Large Print books donated by Brenda Whittaker:
"The Astral Library" by Kate Quinn in memory of Marion Philipsen. Alix takes nightly refuge in the high-vaulted reading room at the Boston Public Library, escaping into her favorite fantasy novels and dreaming of far-off lands. Until the day she stumbles through a hidden door and meets the Librarian: the ageless, acerbic guardian of a hidden library where the desperate and the lost escape to new lives … inside their favorite books.
"The Correspondent" by Virginia Evans in memory of Frances Brown-Close. Most mornings, around half past ten, Sybil sits down to write letters — to her brother, to her best friend, to the president of the university who will not allow her to audit a class she desperately wants to take, to Joan Didion and Larry McMurtry to tell them what she thinks of their latest books, and to one person to whom she writes often yet never sends the letter. Sybil expects her world to go on as it always has — a mother, grandmother, wife, divorcee, distinguished lawyer, she has lived a very full life. But when letters from someone in her past force her to examine one of the most painful periods of her life, she realizes that the letter she has been writing over the years needs to be read.

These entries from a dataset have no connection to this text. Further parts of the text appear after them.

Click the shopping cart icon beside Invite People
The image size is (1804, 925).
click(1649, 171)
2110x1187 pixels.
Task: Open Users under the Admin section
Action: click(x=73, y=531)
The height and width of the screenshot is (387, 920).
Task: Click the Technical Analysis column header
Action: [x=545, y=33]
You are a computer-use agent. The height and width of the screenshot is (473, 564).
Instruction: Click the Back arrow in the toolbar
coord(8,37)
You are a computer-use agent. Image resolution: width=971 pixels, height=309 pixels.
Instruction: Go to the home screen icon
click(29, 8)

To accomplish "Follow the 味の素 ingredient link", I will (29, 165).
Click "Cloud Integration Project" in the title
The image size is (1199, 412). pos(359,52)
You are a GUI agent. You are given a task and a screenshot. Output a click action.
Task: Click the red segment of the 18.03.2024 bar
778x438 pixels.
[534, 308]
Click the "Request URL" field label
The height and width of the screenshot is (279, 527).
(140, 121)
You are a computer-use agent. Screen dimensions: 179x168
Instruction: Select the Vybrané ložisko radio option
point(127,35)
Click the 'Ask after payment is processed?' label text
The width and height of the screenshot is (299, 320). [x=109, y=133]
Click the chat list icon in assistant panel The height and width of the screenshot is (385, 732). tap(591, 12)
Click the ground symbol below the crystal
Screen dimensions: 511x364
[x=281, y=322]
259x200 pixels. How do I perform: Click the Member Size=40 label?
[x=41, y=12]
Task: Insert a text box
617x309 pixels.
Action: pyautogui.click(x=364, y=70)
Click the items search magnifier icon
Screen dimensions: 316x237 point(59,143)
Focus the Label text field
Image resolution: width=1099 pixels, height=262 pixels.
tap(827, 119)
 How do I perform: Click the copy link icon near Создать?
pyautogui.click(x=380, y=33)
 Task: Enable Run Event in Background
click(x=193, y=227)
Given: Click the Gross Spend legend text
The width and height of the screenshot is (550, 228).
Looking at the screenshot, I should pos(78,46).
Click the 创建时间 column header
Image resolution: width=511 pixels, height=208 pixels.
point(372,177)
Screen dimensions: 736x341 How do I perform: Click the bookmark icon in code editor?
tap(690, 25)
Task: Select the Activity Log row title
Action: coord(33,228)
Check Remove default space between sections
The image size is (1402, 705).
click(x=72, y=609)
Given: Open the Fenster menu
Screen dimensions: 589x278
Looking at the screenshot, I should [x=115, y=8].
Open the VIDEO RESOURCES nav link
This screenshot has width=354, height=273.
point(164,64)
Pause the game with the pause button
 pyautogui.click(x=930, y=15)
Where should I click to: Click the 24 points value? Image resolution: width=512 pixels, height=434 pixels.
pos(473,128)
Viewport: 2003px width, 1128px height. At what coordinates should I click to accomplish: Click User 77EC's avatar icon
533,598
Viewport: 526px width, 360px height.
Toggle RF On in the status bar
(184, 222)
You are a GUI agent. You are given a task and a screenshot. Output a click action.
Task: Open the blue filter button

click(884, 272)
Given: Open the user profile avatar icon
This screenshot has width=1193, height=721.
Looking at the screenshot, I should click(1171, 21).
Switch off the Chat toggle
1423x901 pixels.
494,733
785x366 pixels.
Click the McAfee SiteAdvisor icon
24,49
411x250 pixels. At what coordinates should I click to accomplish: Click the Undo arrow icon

"A Far-Flung Life" by M.L. Stedman in memory of Madelynn C. Neumann. Remote Western Australia, 1958: here, for generations, the MacBrides have lived on a vast sheep station, Meredith Downs. It is a million acres, an ocean of arid land. On an ordinary day, on a lonely road, under the unending blue sky, patriarch Phil MacBride swerves to avoid a kangaroo. In seconds the lives of the entire MacBride family are shattered. And then, tragedy revisits when a twist of consequences claims the life of one sibling, and leads another to give up everything for the sake of an innocent child. Matt, the youngest MacBride, is plunged into a moral and emotional journey for which there is no map, no guide.
“Go Gentle” by Maria Semple. Adora Hazzard has it all figured out. A Stoic philosopher and divorcee, she lives amongst friends and culture on New York's Upper West Side, and works for the ultra-wealthy and secretive Lockwood family as a private ethics tutor for their tween boys. Her main life hack, and the key to her own enviable happiness, is to desire only what you have. Everything else life throws at you? Don't just accept it; love it. Amor Fati. Adora believes it so deeply she has it tattooed on her wrist. But when Adora meets Digby, a handsome stranger at the ballet, she finds herself loving fate indeed. But soon, she's pulled into a world of secret rendezvous, black-market art deals, and international intrigue. Driven by an unexpected and maddening desire, Adora risks reputation, job and hard-won serenity for the feelings Digby has awoken in her.
“Superstars” by Ann Scott. One day, musician Louise receives a life-changing advance from a record label to produce her own electronic music. She struggles to handle the responsibility of professionalizing her lifestyle, one suffused with the omnidirectional drama of the women in her circle, and with her own equivocations about her role in it.